▸ BRIEF: Read the data and repeat all of it exactly.
───── DATA RECORDS
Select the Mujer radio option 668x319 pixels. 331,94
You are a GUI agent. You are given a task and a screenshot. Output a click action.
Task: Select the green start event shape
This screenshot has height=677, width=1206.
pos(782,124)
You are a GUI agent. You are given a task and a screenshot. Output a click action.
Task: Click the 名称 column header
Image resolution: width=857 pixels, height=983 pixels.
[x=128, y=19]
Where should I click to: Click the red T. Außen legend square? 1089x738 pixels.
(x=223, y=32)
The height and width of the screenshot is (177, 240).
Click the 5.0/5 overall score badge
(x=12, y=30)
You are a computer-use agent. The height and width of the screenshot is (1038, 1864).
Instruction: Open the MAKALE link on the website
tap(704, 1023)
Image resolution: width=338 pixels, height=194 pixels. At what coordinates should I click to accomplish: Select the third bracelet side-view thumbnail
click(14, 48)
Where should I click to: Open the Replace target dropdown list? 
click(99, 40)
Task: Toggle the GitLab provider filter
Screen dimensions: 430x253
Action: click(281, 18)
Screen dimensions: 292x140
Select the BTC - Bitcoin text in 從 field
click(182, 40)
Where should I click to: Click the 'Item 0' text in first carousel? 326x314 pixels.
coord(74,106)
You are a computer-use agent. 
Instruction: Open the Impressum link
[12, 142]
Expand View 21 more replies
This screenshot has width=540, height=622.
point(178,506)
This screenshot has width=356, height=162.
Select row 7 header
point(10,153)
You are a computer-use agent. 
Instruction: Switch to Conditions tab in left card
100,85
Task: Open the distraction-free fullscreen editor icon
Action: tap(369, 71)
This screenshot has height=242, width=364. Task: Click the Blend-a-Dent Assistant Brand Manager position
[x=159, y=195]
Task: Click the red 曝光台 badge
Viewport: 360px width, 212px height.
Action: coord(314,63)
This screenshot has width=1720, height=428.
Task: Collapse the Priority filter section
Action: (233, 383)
──────────
▸ YOUR SOLUTION:
Select the Mujer radio option 668x319 pixels. 331,94
You are a GUI agent. You are given a task and a screenshot. Output a click action.
Task: Select the green start event shape
This screenshot has height=677, width=1206.
pos(782,124)
You are a GUI agent. You are given a task and a screenshot. Output a click action.
Task: Click the 名称 column header
Image resolution: width=857 pixels, height=983 pixels.
[x=128, y=19]
Where should I click to: Click the red T. Außen legend square? 1089x738 pixels.
(x=223, y=32)
The height and width of the screenshot is (177, 240).
Click the 5.0/5 overall score badge
(x=12, y=30)
You are a computer-use agent. The height and width of the screenshot is (1038, 1864).
Instruction: Open the MAKALE link on the website
tap(704, 1023)
Image resolution: width=338 pixels, height=194 pixels. At what coordinates should I click to accomplish: Select the third bracelet side-view thumbnail
click(14, 48)
Where should I click to: Open the Replace target dropdown list? 
click(99, 40)
Task: Toggle the GitLab provider filter
Screen dimensions: 430x253
Action: click(281, 18)
Screen dimensions: 292x140
Select the BTC - Bitcoin text in 從 field
click(182, 40)
Where should I click to: Click the 'Item 0' text in first carousel? 326x314 pixels.
coord(74,106)
You are a computer-use agent. 
Instruction: Open the Impressum link
[12, 142]
Expand View 21 more replies
This screenshot has width=540, height=622.
point(178,506)
This screenshot has width=356, height=162.
Select row 7 header
point(10,153)
You are a computer-use agent. 
Instruction: Switch to Conditions tab in left card
100,85
Task: Open the distraction-free fullscreen editor icon
Action: tap(369, 71)
This screenshot has height=242, width=364. Task: Click the Blend-a-Dent Assistant Brand Manager position
[x=159, y=195]
Task: Click the red 曝光台 badge
Viewport: 360px width, 212px height.
Action: coord(314,63)
This screenshot has width=1720, height=428.
Task: Collapse the Priority filter section
Action: (233, 383)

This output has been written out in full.